* **Your assignment**
The expected output is the data below, character for character, without its pictures.

----------

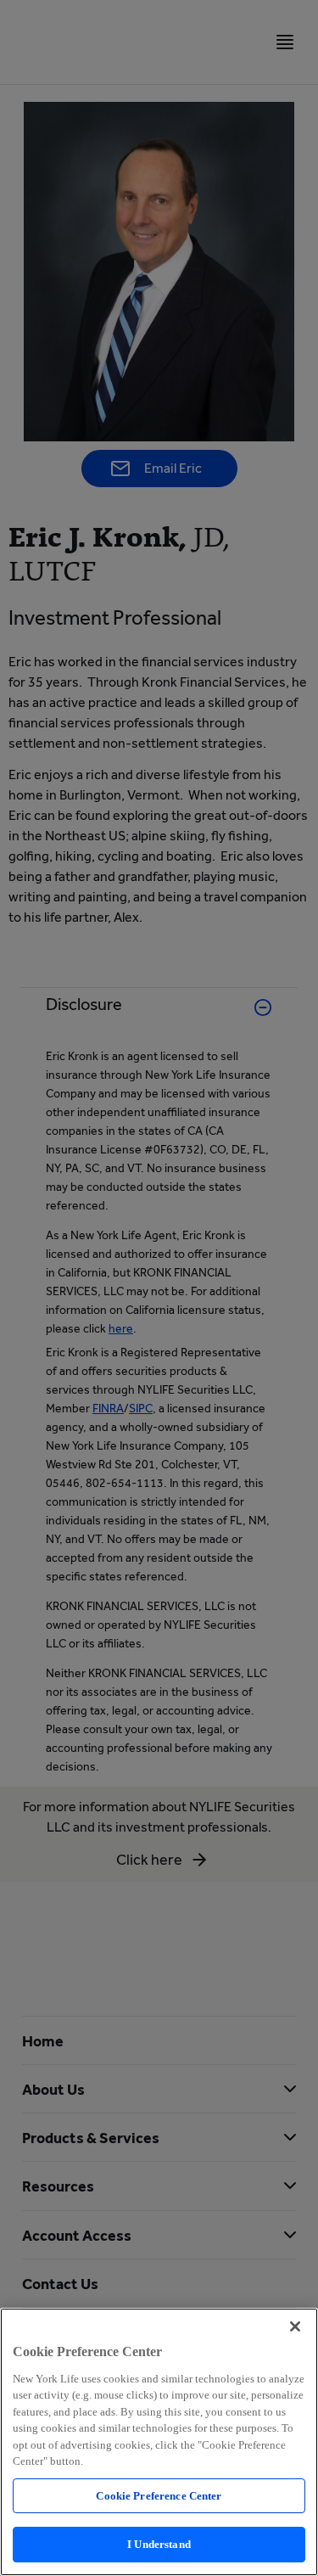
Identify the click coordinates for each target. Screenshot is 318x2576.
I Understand (159, 2544)
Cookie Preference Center (158, 2495)
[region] (159, 2442)
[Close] (295, 2326)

----------

* **Solved problem**
Identify the click coordinates for each target. Screenshot is 318x2576.
I Understand (159, 2544)
Cookie Preference Center (158, 2495)
[region] (159, 2442)
[Close] (295, 2326)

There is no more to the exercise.